## Extracted information

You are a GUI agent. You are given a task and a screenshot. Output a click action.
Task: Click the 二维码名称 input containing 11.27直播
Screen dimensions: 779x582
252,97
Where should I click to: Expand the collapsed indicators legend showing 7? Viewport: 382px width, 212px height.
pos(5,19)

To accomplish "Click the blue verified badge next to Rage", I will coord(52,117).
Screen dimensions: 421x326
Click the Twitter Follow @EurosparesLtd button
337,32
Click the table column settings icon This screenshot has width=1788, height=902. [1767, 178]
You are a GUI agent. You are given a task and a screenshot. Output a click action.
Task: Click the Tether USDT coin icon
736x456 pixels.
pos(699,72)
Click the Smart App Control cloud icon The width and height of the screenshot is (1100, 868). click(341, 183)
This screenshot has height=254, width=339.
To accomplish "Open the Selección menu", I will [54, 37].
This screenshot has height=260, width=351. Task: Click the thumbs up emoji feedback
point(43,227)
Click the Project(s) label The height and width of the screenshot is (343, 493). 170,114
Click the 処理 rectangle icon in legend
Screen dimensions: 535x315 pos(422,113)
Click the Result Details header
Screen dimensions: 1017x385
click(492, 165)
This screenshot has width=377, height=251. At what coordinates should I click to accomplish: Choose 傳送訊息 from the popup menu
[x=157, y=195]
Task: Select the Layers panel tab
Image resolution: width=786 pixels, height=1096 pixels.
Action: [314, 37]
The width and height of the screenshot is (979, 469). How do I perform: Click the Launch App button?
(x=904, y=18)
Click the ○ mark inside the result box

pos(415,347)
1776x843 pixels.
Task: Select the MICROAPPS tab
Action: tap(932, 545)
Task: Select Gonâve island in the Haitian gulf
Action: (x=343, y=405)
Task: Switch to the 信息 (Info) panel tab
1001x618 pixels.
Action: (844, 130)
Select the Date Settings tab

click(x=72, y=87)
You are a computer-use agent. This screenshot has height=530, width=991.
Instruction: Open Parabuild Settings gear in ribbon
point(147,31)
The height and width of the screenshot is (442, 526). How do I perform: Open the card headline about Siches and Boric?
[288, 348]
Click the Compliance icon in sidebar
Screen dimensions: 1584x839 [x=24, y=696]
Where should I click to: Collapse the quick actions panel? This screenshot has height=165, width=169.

## Task statement
Go through the entries above, and wherever a line holds the word "will", copy that line.

## Task answer
To accomplish "Click the blue verified badge next to Rage", I will coord(52,117).
To accomplish "Open the Selección menu", I will [54, 37].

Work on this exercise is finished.